**Exercise:**
Each line of the data below should be repeated exactly.

**Data for analysis:**
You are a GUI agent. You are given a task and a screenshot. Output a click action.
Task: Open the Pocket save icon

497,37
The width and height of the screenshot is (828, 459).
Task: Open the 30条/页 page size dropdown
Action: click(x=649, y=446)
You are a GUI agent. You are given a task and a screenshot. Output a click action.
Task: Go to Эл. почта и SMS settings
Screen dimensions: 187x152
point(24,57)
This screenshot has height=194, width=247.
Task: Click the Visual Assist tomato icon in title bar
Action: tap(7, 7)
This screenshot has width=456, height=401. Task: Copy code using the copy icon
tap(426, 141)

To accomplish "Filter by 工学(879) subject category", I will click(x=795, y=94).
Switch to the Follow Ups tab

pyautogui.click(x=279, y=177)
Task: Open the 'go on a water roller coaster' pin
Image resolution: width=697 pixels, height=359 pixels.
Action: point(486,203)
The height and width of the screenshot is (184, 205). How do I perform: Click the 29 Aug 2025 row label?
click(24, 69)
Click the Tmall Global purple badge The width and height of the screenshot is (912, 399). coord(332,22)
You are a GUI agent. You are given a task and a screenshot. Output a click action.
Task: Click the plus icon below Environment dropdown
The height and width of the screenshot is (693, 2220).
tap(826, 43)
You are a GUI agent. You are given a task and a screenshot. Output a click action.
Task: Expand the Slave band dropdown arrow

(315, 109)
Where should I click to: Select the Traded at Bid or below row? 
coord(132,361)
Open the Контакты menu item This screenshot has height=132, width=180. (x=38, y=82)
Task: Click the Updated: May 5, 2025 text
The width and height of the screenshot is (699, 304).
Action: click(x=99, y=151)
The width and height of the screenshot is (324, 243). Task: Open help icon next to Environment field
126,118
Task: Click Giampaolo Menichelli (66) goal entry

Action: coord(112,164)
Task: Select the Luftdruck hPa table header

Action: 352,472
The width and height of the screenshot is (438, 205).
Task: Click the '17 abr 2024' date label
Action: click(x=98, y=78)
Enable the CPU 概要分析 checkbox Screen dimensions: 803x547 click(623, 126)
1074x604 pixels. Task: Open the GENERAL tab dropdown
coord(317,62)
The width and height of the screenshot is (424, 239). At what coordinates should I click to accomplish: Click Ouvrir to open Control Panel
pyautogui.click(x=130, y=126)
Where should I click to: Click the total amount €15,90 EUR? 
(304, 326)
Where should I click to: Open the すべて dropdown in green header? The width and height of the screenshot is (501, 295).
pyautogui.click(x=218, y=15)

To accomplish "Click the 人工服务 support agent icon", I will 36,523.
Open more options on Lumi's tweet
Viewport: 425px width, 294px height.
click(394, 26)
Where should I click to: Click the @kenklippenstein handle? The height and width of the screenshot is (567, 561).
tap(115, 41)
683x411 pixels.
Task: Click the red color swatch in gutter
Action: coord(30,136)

**Final answer:**
You are a GUI agent. You are given a task and a screenshot. Output a click action.
Task: Open the Pocket save icon

497,37
The width and height of the screenshot is (828, 459).
Task: Open the 30条/页 page size dropdown
Action: click(x=649, y=446)
You are a GUI agent. You are given a task and a screenshot. Output a click action.
Task: Go to Эл. почта и SMS settings
Screen dimensions: 187x152
point(24,57)
This screenshot has height=194, width=247.
Task: Click the Visual Assist tomato icon in title bar
Action: tap(7, 7)
This screenshot has width=456, height=401. Task: Copy code using the copy icon
tap(426, 141)

To accomplish "Filter by 工学(879) subject category", I will click(x=795, y=94).
Switch to the Follow Ups tab

pyautogui.click(x=279, y=177)
Task: Open the 'go on a water roller coaster' pin
Image resolution: width=697 pixels, height=359 pixels.
Action: point(486,203)
The height and width of the screenshot is (184, 205). How do I perform: Click the 29 Aug 2025 row label?
click(24, 69)
Click the Tmall Global purple badge The width and height of the screenshot is (912, 399). coord(332,22)
You are a GUI agent. You are given a task and a screenshot. Output a click action.
Task: Click the plus icon below Environment dropdown
The height and width of the screenshot is (693, 2220).
tap(826, 43)
You are a GUI agent. You are given a task and a screenshot. Output a click action.
Task: Expand the Slave band dropdown arrow

(315, 109)
Where should I click to: Select the Traded at Bid or below row? 
coord(132,361)
Open the Контакты menu item This screenshot has height=132, width=180. (x=38, y=82)
Task: Click the Updated: May 5, 2025 text
The width and height of the screenshot is (699, 304).
Action: click(x=99, y=151)
The width and height of the screenshot is (324, 243). Task: Open help icon next to Environment field
126,118
Task: Click Giampaolo Menichelli (66) goal entry

Action: coord(112,164)
Task: Select the Luftdruck hPa table header

Action: 352,472
The width and height of the screenshot is (438, 205).
Task: Click the '17 abr 2024' date label
Action: click(x=98, y=78)
Enable the CPU 概要分析 checkbox Screen dimensions: 803x547 click(623, 126)
1074x604 pixels. Task: Open the GENERAL tab dropdown
coord(317,62)
The width and height of the screenshot is (424, 239). At what coordinates should I click to accomplish: Click Ouvrir to open Control Panel
pyautogui.click(x=130, y=126)
Where should I click to: Click the total amount €15,90 EUR? 
(304, 326)
Where should I click to: Open the すべて dropdown in green header? The width and height of the screenshot is (501, 295).
pyautogui.click(x=218, y=15)

To accomplish "Click the 人工服务 support agent icon", I will 36,523.
Open more options on Lumi's tweet
Viewport: 425px width, 294px height.
click(394, 26)
Where should I click to: Click the @kenklippenstein handle? The height and width of the screenshot is (567, 561).
tap(115, 41)
683x411 pixels.
Task: Click the red color swatch in gutter
Action: coord(30,136)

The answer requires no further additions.